Oh gosh, we worry when we have symptoms, worry when they’re gone! It never stops! Hope you’re feeling ok :hugs:



alex_22 said:


> I really thought you’d have it by now. the wait is awful!! Hopefully tonight you’ll get it!

Got my sample arrived email, but it says I won’t receive results until this time tomorrow! Going to have gone crazy by then :headspin:


----------



## alex_22

StarryEyes. said:


> Got my sample arrived email, but it says I won’t receive results until this time tomorrow! Going to have gone crazy by then :headspin:

Mine said between 4-8hrs I wonder why they’ve changed it. Hopefully your not waiting that long


----------



## KitteyKat2010

Things went okay...I didn't get a scan because my doctor is only thinking I'm about 5 weeks or so, I just got my BFP this past Friday. He didn't seem really too worried, I have to get my bloods checked again tomorrow afternoon and he will text me the info. If those goes up, he will have me stay with the September 11th appointment. I have stopped bleeding and cramping altogether...so if he's not concerned, I'm not either. I had some easy pregnancies the last three times, so maybe this one will be the same (crossing my fingers!), he also mentioned since I have never had a miscarriage, the likelihood of one is very slim...


----------



## doggylover

MrsKatie said:


> @KitteyKat2010 thinking of you!
> 
> @doggylover, that was me yesterday. No nausea or food aversions. I was stressed but also strangely calm because it was such a deja vu, I've had that every single pregnancy. I've posted panicked posts every time about my symptoms disappearing.
> 
> For what it's worth, my symptoms are back today with a vengeance. Feeling super gaggy and everything smells awful. I am SURE you're fine.




StarryEyes. said:


> Oh gosh, we worry when we have symptoms, worry when they’re gone! It never stops! Hope you’re feeling ok :hugs:
> 
> 
> 
> Got my sample arrived email, but it says I won’t receive results until this time tomorrow! Going to have gone crazy by then :headspin:

Thanks ladies, of course about 7 seconds after I posted that I started feeling sick :haha: and been on and off all day. I’m just so grateful it’s not as bad as it was with no3 yet. Trying to take comfort in knowing I’ve survived worse! 

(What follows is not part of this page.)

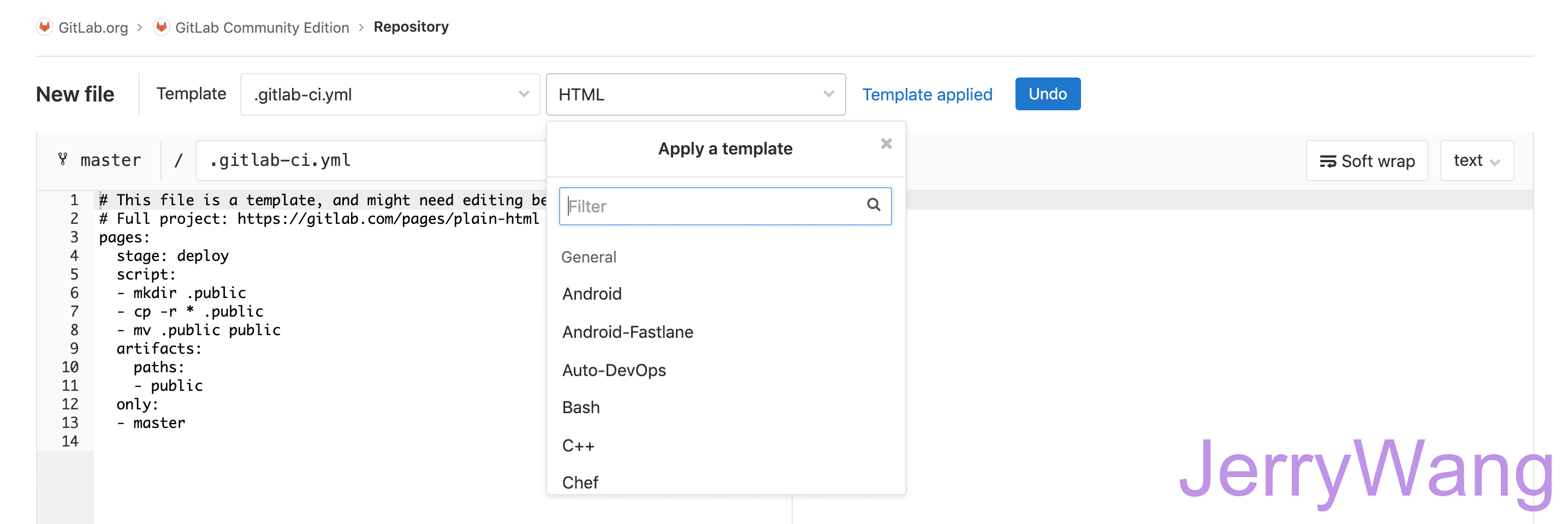Select the C++ template option
Screen dimensions: 1568x524
click(578, 445)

My bump though! I am not even 6 weeks as I swear I look about 17 weeks!! My jeans are definitely tight. How am I gonna make it to a 12 week scan before people figure it out?!


----------



## MrsKatie

@KitteyKat2010 so reassuring!

@doggylover omg me too. I’m 6 weeks tomorrow and look at this nonsense. Mind you I never lost the last 15lbs after baby 4. But still. One sucking it in, one letting it out...


----------



## StarryEyes.

Omg Sneakpeek says I’m having a GIRL!! :pink:

I won’t believe it fully until the 20 wk scan confirms, which is ages away (and probably won’t believe it then either)! But wow, after 2 boys, maybe a girl! :cloud9:


----------



## doggylover

MrsKatie said:


> @KitteyKat2010 so reassuring!
> 
> @doggylover omg me too. I’m 6 weeks tomorrow and look at this nonsense. Mind you I never lost the last 15lbs after baby 4. But still. One sucking it in, one letting it out...
> 
> View attachment 1086860
> View attachment 1086861

So glad it’s not just me! You look fab! I’m also clinging to some weight after baby 3, but this is serious bump I have going on. I’m hoping it’s bloat and it settles down again. 

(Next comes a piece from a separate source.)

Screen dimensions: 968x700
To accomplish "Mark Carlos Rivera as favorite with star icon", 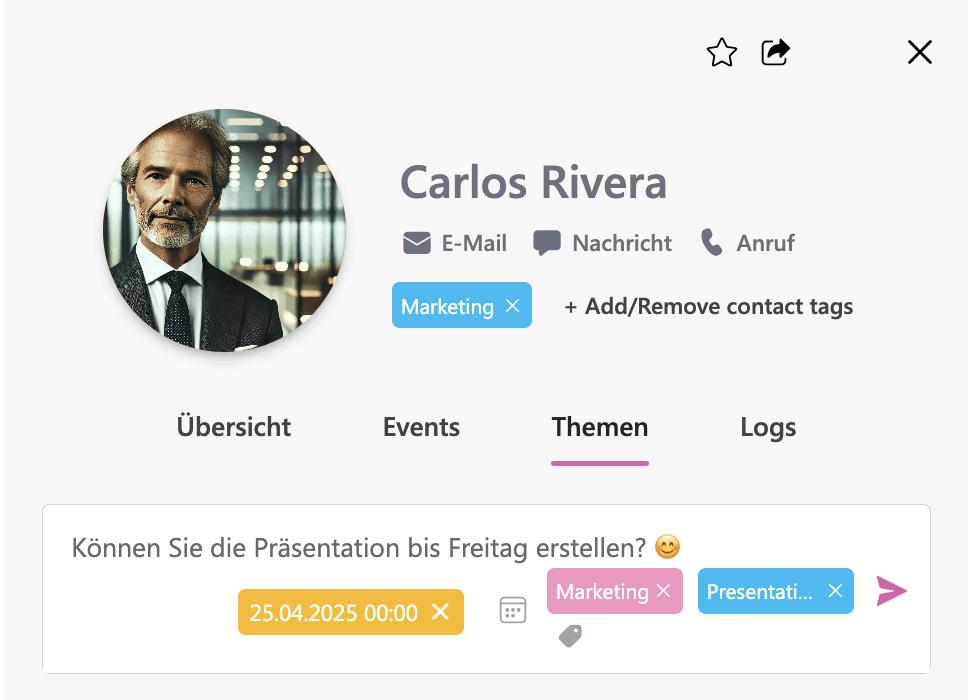I will (722, 52).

@StarryEyes. congrats on your girl!!


----------



## alex_22

StarryEyes. said:


> Omg Sneakpeek says I’m having a GIRL!! :pink:
> 
> I won’t believe it fully until the 20 wk scan confirms, which is ages away (and probably won’t believe it then either)! But wow, after 2 boys, maybe a girl! :cloud9:

Ahh amazing!! I said I wouldn’t believe it but I’ve gone out and bought pink stuff, I’m very confident I’m having a girl from the way my pregnancy has been, my scan looks very very girly too


----------



## playgirl666

Confirmed with a clear blue :) x


----------



## alex_22

playgirl666 said:


> Confirmed with a clear blue :) x
> 
> View attachment 1086899

Love a digi! There’s just something about seeing it in words


----------



## Nixnax

@WannaBMamma7 it says on their website that he may ne able to come to wk12 and wk20 scans, but i guess that depends on on how this this wretched virus behaves. If he can't we will definitely do a private scan like you suggested.

@KitteyKat2010 I hope all is well and your bloods come back ok.

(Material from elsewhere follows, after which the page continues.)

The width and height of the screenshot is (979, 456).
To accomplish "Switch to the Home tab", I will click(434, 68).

@playgirl666 love a digi. Congrats

@StarryEyes. Yay a girl

Sorry I haven't replied to everone. I hope everyone is OK. I've not had any sickness yet. Im 5 +3 today. I have the worst constipation ever along with bloating. I look 8 months :rofl:. I asked DH to let me lie in today and i woke up at 11am... wow!!! I feel great today


----------



## Nixnax

KylasBaby said:


> That’s why I have one at an elective ultrasound place in 3 weeks for me and DD (ooh DD1 I guess now as this one is DD2. That’s exciting). She can’t go to anything and I want her to feel involved. Will probably do one with her in the 3rd trimester too. Could you do something like that?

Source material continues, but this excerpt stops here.